Records:
---+---

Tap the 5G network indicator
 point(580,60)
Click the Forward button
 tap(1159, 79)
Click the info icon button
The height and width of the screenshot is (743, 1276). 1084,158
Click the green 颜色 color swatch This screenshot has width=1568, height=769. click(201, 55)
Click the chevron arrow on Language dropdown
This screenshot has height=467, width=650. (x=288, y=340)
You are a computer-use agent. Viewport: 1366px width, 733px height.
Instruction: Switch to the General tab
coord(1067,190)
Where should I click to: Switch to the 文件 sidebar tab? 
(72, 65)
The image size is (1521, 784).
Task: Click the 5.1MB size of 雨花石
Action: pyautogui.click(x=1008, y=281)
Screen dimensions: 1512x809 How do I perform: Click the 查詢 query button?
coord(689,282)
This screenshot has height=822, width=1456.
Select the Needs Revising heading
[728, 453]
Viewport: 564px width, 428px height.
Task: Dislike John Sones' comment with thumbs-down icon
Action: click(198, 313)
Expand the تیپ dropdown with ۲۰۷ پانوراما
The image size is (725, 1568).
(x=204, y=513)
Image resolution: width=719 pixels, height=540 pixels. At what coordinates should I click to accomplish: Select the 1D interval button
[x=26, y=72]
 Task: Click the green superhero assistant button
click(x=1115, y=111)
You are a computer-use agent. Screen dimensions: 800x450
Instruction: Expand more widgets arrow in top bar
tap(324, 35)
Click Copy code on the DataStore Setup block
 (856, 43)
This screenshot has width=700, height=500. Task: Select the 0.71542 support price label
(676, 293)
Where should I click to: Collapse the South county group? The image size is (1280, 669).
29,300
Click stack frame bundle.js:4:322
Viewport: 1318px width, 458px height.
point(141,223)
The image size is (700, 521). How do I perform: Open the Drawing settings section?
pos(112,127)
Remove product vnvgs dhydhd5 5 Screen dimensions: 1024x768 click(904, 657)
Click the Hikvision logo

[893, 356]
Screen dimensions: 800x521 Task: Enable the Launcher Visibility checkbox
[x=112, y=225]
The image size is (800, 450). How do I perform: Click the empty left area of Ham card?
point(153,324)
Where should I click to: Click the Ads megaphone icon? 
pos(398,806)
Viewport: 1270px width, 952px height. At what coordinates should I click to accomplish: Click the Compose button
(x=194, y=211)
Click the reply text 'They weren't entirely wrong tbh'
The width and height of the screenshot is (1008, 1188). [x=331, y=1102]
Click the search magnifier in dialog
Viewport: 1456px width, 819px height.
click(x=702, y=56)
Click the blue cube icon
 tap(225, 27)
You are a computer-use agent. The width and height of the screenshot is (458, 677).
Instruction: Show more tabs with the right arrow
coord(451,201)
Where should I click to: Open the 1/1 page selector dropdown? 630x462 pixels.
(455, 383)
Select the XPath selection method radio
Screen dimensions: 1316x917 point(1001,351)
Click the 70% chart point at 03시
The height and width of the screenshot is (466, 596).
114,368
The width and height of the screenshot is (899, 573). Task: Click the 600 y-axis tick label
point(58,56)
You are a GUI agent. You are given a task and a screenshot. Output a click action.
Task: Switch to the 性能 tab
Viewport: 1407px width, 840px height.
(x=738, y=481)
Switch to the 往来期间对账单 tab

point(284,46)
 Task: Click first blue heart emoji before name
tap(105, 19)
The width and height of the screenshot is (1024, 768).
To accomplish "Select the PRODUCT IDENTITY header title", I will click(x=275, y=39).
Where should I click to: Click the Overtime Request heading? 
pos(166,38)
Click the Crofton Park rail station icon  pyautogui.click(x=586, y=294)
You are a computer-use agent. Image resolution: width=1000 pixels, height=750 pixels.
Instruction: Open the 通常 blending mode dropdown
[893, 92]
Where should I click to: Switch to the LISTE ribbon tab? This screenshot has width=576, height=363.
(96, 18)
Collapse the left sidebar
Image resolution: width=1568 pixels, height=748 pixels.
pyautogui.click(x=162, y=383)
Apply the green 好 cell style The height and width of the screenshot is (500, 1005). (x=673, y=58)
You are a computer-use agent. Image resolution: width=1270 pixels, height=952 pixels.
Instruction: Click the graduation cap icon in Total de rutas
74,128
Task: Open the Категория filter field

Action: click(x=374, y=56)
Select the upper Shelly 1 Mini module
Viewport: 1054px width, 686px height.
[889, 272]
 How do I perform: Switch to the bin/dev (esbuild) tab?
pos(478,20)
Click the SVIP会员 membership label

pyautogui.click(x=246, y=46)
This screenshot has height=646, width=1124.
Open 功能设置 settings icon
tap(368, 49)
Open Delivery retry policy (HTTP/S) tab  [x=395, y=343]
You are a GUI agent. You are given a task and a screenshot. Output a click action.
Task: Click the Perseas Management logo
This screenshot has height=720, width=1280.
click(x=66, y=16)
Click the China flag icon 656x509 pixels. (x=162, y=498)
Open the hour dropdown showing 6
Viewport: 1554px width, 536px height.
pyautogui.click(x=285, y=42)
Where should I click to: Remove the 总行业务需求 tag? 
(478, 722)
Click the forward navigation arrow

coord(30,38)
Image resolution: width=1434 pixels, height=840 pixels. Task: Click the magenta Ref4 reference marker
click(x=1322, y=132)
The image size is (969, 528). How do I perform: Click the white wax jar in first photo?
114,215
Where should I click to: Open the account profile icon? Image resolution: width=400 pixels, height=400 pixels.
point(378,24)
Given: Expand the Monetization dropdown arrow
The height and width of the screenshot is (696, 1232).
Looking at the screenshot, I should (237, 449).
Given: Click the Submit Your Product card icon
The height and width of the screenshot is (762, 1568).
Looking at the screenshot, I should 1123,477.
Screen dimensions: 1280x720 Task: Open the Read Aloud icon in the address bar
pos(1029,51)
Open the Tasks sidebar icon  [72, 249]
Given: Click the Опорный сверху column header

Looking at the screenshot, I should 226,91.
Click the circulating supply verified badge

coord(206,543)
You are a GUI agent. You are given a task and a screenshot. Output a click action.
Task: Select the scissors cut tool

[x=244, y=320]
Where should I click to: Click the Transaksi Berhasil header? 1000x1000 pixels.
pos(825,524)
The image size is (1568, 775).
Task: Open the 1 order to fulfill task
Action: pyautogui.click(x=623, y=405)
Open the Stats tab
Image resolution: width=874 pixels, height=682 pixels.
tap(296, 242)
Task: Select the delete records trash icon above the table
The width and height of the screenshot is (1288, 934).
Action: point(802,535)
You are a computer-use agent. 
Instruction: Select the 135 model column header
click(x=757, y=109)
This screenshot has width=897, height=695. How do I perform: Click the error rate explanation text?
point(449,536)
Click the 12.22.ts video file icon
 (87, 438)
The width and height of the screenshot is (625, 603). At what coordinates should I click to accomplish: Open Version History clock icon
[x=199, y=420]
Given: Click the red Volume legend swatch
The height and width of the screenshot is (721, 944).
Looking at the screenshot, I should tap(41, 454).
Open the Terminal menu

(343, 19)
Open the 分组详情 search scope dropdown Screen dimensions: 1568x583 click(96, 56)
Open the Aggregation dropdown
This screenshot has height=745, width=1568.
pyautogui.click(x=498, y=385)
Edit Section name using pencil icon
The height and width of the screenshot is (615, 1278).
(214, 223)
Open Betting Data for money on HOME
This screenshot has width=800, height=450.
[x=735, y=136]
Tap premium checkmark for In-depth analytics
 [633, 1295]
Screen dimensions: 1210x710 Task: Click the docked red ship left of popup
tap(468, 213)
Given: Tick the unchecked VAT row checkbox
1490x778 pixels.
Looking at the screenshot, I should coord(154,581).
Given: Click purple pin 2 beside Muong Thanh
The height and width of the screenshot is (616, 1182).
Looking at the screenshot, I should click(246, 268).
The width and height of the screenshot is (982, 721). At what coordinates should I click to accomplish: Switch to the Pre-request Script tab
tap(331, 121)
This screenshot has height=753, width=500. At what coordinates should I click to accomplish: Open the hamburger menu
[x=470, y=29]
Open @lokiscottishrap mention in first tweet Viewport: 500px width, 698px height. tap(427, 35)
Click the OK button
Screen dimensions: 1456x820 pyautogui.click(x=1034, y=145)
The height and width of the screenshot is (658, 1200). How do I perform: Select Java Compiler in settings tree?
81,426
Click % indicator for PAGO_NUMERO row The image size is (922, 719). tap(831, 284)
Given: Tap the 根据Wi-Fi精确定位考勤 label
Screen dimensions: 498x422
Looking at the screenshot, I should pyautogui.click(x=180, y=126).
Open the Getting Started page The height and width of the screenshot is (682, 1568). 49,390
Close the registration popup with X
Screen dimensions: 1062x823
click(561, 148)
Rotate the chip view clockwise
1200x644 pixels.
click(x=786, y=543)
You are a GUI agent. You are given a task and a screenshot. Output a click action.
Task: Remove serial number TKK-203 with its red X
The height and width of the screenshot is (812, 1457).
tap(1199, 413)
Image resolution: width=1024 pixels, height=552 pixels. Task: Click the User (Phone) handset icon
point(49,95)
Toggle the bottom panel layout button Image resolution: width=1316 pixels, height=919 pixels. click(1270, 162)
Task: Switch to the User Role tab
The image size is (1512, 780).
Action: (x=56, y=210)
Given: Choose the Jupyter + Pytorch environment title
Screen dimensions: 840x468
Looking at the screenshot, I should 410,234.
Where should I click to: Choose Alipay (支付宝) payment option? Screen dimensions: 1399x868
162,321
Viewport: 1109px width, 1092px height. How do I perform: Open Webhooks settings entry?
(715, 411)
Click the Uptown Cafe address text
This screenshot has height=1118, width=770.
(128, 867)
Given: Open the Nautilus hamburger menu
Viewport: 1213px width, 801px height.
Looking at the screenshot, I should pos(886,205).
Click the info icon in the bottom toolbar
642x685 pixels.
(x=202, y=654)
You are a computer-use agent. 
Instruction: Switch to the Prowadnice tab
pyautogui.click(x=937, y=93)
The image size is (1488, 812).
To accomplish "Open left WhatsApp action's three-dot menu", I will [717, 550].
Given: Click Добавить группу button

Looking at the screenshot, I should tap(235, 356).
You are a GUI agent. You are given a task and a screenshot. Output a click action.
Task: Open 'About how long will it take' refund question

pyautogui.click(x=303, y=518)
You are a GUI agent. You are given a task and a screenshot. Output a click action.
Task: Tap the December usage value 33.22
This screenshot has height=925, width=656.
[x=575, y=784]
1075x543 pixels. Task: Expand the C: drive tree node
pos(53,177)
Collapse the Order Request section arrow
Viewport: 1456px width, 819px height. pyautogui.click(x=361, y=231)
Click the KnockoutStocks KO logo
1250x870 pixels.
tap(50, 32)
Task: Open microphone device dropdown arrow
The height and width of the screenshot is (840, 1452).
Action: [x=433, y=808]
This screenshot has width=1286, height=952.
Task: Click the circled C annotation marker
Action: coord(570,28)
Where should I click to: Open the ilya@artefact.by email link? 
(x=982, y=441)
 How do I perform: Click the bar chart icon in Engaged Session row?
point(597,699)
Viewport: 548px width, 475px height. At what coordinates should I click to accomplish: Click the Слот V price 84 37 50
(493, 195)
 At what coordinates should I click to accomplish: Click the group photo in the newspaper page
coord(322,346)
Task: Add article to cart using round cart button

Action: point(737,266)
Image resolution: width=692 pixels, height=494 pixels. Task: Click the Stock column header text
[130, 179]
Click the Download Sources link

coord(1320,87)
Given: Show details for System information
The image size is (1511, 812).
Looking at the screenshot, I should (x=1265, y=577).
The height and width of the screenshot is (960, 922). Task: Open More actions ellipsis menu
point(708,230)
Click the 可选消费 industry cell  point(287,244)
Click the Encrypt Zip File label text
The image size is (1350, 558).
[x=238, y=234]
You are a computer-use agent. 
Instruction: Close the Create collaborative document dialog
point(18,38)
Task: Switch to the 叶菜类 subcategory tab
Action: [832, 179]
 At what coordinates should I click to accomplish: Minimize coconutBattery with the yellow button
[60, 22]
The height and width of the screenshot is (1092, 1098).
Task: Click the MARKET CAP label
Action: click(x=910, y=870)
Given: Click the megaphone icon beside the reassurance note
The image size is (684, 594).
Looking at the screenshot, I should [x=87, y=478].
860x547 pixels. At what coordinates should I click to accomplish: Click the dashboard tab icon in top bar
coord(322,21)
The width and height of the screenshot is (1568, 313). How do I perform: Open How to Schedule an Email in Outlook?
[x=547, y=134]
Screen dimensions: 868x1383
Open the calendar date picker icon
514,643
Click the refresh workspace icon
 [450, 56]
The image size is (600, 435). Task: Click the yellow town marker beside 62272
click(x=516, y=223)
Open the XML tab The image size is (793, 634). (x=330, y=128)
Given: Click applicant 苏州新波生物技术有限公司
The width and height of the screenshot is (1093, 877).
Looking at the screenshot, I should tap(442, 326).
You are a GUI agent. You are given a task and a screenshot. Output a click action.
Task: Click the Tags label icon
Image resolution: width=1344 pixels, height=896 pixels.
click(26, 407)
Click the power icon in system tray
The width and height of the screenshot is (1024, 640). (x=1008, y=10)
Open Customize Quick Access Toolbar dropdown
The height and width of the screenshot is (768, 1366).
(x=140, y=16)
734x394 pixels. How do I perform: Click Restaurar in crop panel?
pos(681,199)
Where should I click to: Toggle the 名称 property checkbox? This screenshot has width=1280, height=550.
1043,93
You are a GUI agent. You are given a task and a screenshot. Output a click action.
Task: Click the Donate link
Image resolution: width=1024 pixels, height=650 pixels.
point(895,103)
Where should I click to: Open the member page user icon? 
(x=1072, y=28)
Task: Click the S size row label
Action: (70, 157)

---+---

What to work on: Lay out the material as a JSON list of strings, one string per line and blank lines omitted, covering the line containing "Click the Uptown Cafe address text" up to and including the line containing "Action: point(737,266)".

Task response:
[
  "Click the Uptown Cafe address text",
  "This screenshot has height=1118, width=770.",
  "(128, 867)",
  "Given: Open the Nautilus hamburger menu",
  "Viewport: 1213px width, 801px height.",
  "Looking at the screenshot, I should pos(886,205).",
  "Click the info icon in the bottom toolbar",
  "642x685 pixels.",
  "(x=202, y=654)",
  "You are a computer-use agent. ",
  "Instruction: Switch to the Prowadnice tab",
  "pyautogui.click(x=937, y=93)",
  "The image size is (1488, 812).",
  "To accomplish \"Open left WhatsApp action's three-dot menu\", I will [717, 550].",
  "Given: Click Добавить группу button",
  "Looking at the screenshot, I should tap(235, 356).",
  "You are a GUI agent. You are given a task and a screenshot. Output a click action.",
  "Task: Open 'About how long will it take' refund question",
  "pyautogui.click(x=303, y=518)",
  "You are a GUI agent. You are given a task and a screenshot. Output a click action.",
  "Task: Tap the December usage value 33.22",
  "This screenshot has height=925, width=656.",
  "[x=575, y=784]",
  "1075x543 pixels. Task: Expand the C: drive tree node",
  "pos(53,177)",
  "Collapse the Order Request section arrow",
  "Viewport: 1456px width, 819px height. pyautogui.click(x=361, y=231)",
  "Click the KnockoutStocks KO logo",
  "1250x870 pixels.",
  "tap(50, 32)",
  "Task: Open microphone device dropdown arrow",
  "The height and width of the screenshot is (840, 1452).",
  "Action: [x=433, y=808]",
  "This screenshot has width=1286, height=952.",
  "Task: Click the circled C annotation marker",
  "Action: coord(570,28)",
  "Where should I click to: Open the ilya@artefact.by email link? ",
  "(x=982, y=441)",
  " How do I perform: Click the bar chart icon in Engaged Session row?",
  "point(597,699)",
  "Viewport: 548px width, 475px height. At what coordinates should I click to accomplish: Click the Слот V price 84 37 50",
  "(493, 195)",
  " At what coordinates should I click to accomplish: Click the group photo in the newspaper page",
  "coord(322,346)",
  "Task: Add article to cart using round cart button",
  "Action: point(737,266)"
]